[TO DO]
Lines in the listing below that include the word "computer" need to be copied.
*****
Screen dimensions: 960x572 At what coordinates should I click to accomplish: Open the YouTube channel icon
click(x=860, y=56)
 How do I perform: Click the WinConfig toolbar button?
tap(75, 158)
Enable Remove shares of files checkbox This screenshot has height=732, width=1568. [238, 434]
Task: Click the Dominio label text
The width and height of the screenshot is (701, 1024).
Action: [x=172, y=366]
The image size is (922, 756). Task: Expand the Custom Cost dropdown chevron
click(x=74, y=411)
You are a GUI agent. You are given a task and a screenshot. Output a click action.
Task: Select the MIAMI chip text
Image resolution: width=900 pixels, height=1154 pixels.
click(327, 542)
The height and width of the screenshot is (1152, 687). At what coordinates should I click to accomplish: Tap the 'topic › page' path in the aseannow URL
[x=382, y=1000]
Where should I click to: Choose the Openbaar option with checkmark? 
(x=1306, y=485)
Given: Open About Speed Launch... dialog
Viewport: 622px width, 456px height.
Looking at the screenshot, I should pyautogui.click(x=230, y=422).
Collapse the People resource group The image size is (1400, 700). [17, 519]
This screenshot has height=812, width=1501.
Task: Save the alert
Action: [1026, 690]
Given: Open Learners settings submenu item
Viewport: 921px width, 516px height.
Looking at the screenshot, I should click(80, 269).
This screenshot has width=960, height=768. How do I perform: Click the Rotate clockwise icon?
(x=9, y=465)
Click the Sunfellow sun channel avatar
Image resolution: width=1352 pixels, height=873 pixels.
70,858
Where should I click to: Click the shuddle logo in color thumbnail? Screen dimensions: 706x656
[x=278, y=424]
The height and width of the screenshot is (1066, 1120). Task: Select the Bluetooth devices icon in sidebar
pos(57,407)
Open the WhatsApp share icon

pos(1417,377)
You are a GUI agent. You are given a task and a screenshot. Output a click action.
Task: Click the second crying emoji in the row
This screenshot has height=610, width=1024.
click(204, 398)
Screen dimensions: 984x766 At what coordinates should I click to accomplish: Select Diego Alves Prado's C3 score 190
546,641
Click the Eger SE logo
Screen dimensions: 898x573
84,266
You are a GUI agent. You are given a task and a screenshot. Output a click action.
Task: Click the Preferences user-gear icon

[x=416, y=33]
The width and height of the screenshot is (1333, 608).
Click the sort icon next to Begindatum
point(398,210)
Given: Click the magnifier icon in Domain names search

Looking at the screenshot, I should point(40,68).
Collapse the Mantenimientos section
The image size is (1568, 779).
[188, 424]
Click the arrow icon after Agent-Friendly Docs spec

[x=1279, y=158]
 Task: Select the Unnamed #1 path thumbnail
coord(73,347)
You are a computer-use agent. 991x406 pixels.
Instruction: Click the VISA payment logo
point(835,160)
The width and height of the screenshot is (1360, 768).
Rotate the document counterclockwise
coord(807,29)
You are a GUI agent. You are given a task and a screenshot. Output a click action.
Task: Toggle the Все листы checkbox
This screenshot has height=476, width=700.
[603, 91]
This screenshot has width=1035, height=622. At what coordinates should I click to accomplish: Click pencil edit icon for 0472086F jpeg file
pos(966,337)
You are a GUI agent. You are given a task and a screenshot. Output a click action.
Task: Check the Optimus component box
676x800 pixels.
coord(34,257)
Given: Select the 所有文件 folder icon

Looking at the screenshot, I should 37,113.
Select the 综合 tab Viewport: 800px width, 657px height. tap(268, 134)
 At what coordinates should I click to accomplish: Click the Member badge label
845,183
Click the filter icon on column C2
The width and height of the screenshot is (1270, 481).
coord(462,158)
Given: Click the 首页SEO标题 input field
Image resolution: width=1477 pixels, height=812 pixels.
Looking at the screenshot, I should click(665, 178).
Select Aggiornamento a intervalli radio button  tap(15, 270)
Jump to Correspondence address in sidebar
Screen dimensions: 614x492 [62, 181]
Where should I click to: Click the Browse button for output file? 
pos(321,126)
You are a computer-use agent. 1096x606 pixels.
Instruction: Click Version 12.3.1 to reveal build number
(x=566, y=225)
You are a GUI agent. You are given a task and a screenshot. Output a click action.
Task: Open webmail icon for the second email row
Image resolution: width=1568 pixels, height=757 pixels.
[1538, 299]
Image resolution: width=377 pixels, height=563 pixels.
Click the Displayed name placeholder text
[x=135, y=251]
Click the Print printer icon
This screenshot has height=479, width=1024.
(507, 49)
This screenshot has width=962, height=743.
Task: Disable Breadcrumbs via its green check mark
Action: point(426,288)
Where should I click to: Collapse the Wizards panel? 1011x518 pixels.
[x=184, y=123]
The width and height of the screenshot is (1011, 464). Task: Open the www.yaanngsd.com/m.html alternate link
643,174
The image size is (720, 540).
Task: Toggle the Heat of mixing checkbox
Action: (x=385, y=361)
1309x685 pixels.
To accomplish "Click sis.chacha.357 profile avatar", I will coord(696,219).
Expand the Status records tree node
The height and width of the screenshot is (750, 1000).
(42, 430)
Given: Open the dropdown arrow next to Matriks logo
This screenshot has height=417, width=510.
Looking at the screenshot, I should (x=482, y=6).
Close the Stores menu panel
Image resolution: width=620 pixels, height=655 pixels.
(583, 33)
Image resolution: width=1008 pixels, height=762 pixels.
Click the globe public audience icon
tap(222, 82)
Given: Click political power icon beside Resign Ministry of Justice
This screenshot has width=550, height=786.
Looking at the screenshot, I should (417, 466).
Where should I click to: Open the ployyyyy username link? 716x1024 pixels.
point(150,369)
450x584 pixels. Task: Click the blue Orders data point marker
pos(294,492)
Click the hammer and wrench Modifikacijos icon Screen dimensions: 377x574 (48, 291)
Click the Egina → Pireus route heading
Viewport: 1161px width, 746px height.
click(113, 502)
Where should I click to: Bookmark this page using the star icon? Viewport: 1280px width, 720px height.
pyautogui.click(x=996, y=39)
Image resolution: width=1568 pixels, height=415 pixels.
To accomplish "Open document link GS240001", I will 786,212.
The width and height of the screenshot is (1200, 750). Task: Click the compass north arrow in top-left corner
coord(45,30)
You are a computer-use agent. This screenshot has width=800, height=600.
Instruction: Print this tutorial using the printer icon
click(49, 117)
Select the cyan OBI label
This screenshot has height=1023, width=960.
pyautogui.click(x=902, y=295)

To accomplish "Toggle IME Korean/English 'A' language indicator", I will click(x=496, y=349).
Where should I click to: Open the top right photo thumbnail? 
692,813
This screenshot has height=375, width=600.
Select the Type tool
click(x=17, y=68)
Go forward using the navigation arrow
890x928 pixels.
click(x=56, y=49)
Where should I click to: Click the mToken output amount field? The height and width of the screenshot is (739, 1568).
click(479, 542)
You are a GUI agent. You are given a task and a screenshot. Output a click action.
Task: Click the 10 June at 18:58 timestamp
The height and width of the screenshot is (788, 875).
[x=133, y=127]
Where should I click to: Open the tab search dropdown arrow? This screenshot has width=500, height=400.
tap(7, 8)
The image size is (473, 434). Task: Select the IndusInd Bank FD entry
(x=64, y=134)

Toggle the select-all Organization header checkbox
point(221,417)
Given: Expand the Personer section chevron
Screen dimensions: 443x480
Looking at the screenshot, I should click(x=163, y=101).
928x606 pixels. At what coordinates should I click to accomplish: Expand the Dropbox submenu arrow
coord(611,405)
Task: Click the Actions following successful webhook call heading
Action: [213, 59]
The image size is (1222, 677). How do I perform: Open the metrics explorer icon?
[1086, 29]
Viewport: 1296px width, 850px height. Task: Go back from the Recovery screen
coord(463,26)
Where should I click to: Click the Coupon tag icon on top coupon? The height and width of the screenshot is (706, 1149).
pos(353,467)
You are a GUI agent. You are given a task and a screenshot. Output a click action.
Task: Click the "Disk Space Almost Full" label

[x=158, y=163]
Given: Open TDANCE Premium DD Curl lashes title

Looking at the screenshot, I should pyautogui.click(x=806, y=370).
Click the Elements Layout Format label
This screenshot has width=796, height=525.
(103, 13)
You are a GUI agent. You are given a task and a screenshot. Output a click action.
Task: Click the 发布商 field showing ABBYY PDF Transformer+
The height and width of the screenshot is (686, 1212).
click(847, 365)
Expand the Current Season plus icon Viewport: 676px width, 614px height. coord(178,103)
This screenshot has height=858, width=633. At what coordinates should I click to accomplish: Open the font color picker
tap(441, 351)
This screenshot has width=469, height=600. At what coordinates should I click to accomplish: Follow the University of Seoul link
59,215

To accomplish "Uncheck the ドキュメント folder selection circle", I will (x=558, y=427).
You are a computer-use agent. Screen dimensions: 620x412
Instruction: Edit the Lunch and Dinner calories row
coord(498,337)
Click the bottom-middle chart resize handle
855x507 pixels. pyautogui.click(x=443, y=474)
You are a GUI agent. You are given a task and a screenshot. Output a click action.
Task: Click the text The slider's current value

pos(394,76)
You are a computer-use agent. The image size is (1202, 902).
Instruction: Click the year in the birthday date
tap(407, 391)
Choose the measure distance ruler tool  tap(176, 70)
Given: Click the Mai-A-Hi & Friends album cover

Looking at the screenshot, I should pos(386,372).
*****
[TASK ANSWER]
You are a computer-use agent. 991x406 pixels.
You are a computer-use agent. 1096x606 pixels.
You are a computer-use agent. This screenshot has width=800, height=600.
You are a computer-use agent. Screen dimensions: 620x412
You are a computer-use agent. The image size is (1202, 902).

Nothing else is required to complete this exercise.